Page:Sade - L’Œuvre, éd. Apollinaire, 1909.djvu/16

La bibliothèque libre.
Le texte de cette page a été corrigé et est conforme au fac-similé.
6
L’ŒUVRE DU MARQUIS DE SADE

Il allait assidûment aux séances de la Société populaire de sa section, la section des Piques. Il en fut souvent le porte-parole. Le marquis de Sade était un vrai républicain, admirateur de Marat, mais ennemi de la peine de mort et ayant en politique des idées qui lui appartenaient. Il a exposé ses théories dans plusieurs de ses ouvrages. Dans son Idée sur le mode de la sanction des lois, il indique comment il entend que la loi, proposée par les députés, soit votée par le peuple, parce qu’il faut admettre « à la sanction des lois cette partie du peuple la plus maltraitée du sort, et puisque c’est elle que la loi frappe le plus souvent, c’est donc à elle à choisir la loi dont elle consent à être frappée ». Sa conduite sous la Terreur fut humaine et bienfaisante ; suspect, sans doute à cause de ses déclamations contre la peine de mort, il fut arrêté le 6 décembre 1793, mais remis en liberté, grâce au député Rovère, en octobre 1794.

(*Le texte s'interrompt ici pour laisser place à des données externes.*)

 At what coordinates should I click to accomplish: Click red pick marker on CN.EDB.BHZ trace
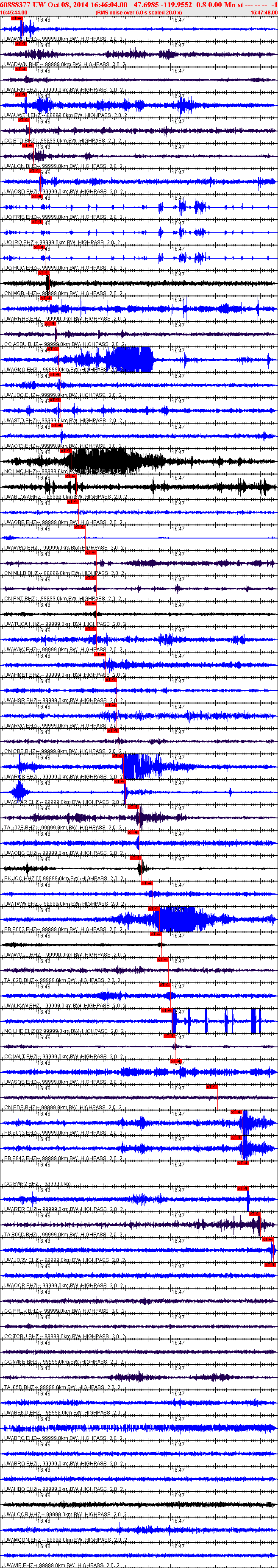pos(212,1086)
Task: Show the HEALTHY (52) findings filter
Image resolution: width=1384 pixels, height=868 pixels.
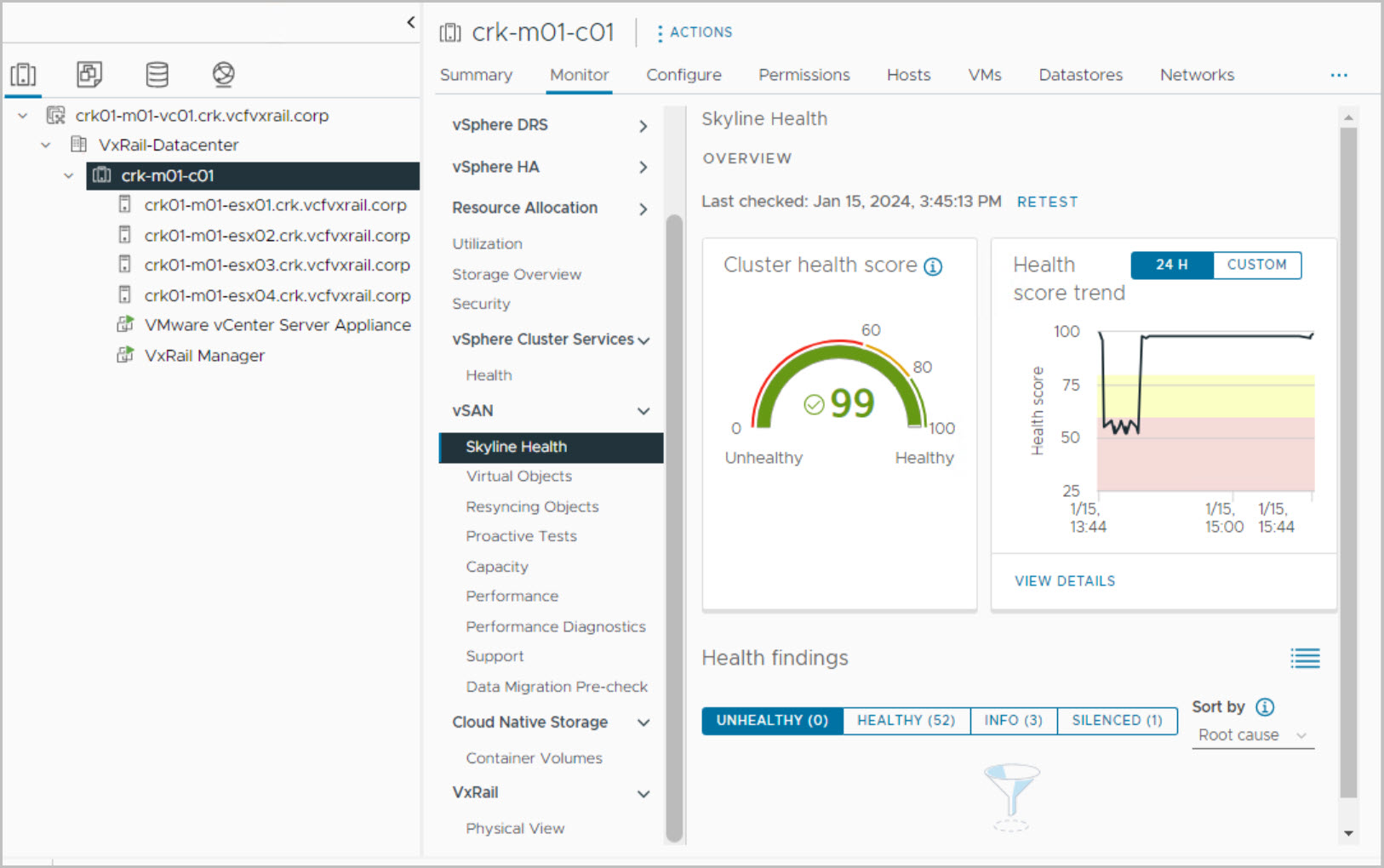Action: pos(906,720)
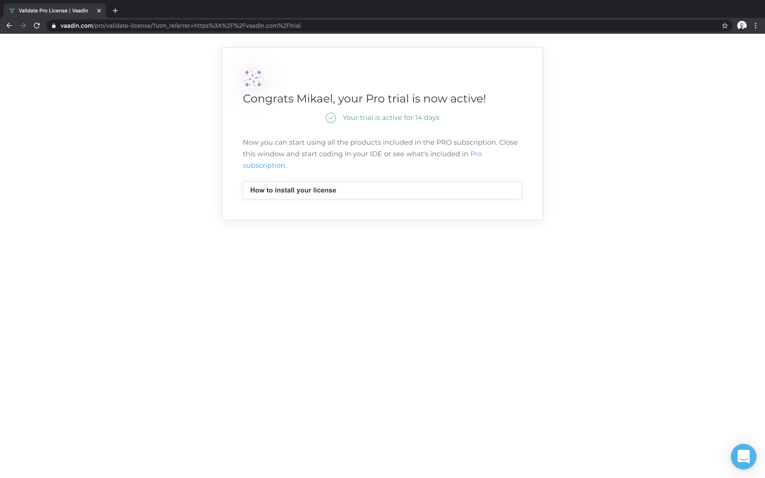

Pendant le Directoire, le marquis cessa de s’occuper de politique. Il recevait beaucoup de monde chez lui, rue du Pot-de-Fer-Saint-Sulpice, où il s’était transporté. Une femme pâle, mélancolique et distinguée remplissait l’office de maîtresse de maison. Le marquis l’appelait parfois sa Justine, et on la disait fille d’un émigré. M. d’Alméras pense que cette femme était la Constance à laquelle Justine avait été dédiée. Quoi qu’il en soit, les renseignements sur cette amie font complètement défaut.

Au mois de juillet 1800, le marquis fit paraître Zoloé et ses deux acolytes, roman à clef qui provoqua un énorme scandale. On y reconnaissait le Premier Consul (d’Orsec, anagramme de Corse), Joséphine (Zoloé), Mme Tallien (Laureda), Mme Visconti (Voslange), Barras (Sabar), Tallien (Fessinol), etc… Le marquis avait été obligé de l’éditer lui-même. Son arrestation fut décidée le 5 mars 1801 ; il fut arrêté chez son éditeur, Bertrandet, à qui il devait remettre un manuscrit remanié de Juliette qui servit de prétexte à cette arrestation. Il fut enfermé à Sainte-Pélagie, de là transféré à l’hôpital de Bicêtre, comme fou, et enfin enfermé à l’hospice de Charenton le 27 avril 1803. Il y mourut, à l’âge de soixante-quinze ans, le 2 décembre 1814, ayant passé vingt-sept années, dont quatorze de son âge mûr, dans onze prisons différentes.